## REQUIREMENT
Restrict the output to the lines below starting at the one that contains "Click the resize" and ending at the one that contains "Task: Open the 系统日志 menu", and restate them word for word, both ends included.

Segment Start: DATA SUPPLIED

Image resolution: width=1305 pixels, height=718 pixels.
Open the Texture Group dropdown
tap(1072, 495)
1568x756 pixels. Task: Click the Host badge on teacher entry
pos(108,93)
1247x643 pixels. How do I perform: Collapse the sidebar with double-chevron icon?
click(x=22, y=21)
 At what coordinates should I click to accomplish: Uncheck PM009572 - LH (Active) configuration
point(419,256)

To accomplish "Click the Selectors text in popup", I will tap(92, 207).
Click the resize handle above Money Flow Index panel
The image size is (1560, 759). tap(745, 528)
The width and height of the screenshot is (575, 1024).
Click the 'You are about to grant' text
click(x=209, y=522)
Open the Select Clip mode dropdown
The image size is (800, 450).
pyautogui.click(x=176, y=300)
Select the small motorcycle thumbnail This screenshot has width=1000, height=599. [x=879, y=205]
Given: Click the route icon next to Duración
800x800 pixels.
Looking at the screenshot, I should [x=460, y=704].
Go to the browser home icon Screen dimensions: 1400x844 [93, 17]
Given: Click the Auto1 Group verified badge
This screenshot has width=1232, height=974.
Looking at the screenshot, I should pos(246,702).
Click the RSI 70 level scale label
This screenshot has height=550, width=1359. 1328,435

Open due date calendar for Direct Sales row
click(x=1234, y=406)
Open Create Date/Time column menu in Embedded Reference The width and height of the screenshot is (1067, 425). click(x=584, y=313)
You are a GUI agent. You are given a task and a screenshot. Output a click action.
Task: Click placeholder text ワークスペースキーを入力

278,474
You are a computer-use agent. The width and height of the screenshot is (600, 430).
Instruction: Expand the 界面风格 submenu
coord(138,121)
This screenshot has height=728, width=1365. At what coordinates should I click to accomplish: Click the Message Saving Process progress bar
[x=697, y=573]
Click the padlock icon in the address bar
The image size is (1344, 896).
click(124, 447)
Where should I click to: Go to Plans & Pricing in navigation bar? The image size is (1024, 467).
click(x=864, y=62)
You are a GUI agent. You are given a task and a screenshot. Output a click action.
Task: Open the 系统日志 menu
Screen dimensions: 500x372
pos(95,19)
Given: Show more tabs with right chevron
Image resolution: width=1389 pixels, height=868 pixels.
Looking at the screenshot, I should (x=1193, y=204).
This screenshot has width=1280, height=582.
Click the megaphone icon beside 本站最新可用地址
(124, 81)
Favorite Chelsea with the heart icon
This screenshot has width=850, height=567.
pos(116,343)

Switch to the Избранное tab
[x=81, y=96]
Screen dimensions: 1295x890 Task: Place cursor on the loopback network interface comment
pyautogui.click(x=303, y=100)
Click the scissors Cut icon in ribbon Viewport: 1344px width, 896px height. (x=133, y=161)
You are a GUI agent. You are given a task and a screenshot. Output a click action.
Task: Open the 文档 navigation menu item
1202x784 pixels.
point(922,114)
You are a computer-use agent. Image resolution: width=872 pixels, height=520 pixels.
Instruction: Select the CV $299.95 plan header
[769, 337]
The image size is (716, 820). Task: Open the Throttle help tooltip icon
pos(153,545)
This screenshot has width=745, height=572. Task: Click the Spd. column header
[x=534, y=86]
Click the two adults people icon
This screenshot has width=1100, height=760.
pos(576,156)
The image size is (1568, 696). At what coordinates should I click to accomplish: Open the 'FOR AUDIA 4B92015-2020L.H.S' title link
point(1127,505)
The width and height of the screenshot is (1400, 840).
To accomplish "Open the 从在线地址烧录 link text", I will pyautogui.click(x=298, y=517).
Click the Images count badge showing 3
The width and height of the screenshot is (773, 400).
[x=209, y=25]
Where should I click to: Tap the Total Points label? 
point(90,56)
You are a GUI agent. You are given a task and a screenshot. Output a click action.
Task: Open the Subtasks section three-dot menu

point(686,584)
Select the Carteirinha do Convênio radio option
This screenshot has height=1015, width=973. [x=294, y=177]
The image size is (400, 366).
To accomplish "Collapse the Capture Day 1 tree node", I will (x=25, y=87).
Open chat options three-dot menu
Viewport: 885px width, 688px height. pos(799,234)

Segment End: DATA SUPPLIED

## TASK OUTPUT
Click the resize handle above Money Flow Index panel
The image size is (1560, 759). tap(745, 528)
The width and height of the screenshot is (575, 1024).
Click the 'You are about to grant' text
click(x=209, y=522)
Open the Select Clip mode dropdown
The image size is (800, 450).
pyautogui.click(x=176, y=300)
Select the small motorcycle thumbnail This screenshot has width=1000, height=599. [x=879, y=205]
Given: Click the route icon next to Duración
800x800 pixels.
Looking at the screenshot, I should [x=460, y=704].
Go to the browser home icon Screen dimensions: 1400x844 [93, 17]
Given: Click the Auto1 Group verified badge
This screenshot has width=1232, height=974.
Looking at the screenshot, I should pos(246,702).
Click the RSI 70 level scale label
This screenshot has height=550, width=1359. 1328,435

Open due date calendar for Direct Sales row
click(x=1234, y=406)
Open Create Date/Time column menu in Embedded Reference The width and height of the screenshot is (1067, 425). click(x=584, y=313)
You are a GUI agent. You are given a task and a screenshot. Output a click action.
Task: Click placeholder text ワークスペースキーを入力

278,474
You are a computer-use agent. The width and height of the screenshot is (600, 430).
Instruction: Expand the 界面风格 submenu
coord(138,121)
This screenshot has height=728, width=1365. At what coordinates should I click to accomplish: Click the Message Saving Process progress bar
[x=697, y=573]
Click the padlock icon in the address bar
The image size is (1344, 896).
click(124, 447)
Where should I click to: Go to Plans & Pricing in navigation bar? The image size is (1024, 467).
click(x=864, y=62)
You are a GUI agent. You are given a task and a screenshot. Output a click action.
Task: Open the 系统日志 menu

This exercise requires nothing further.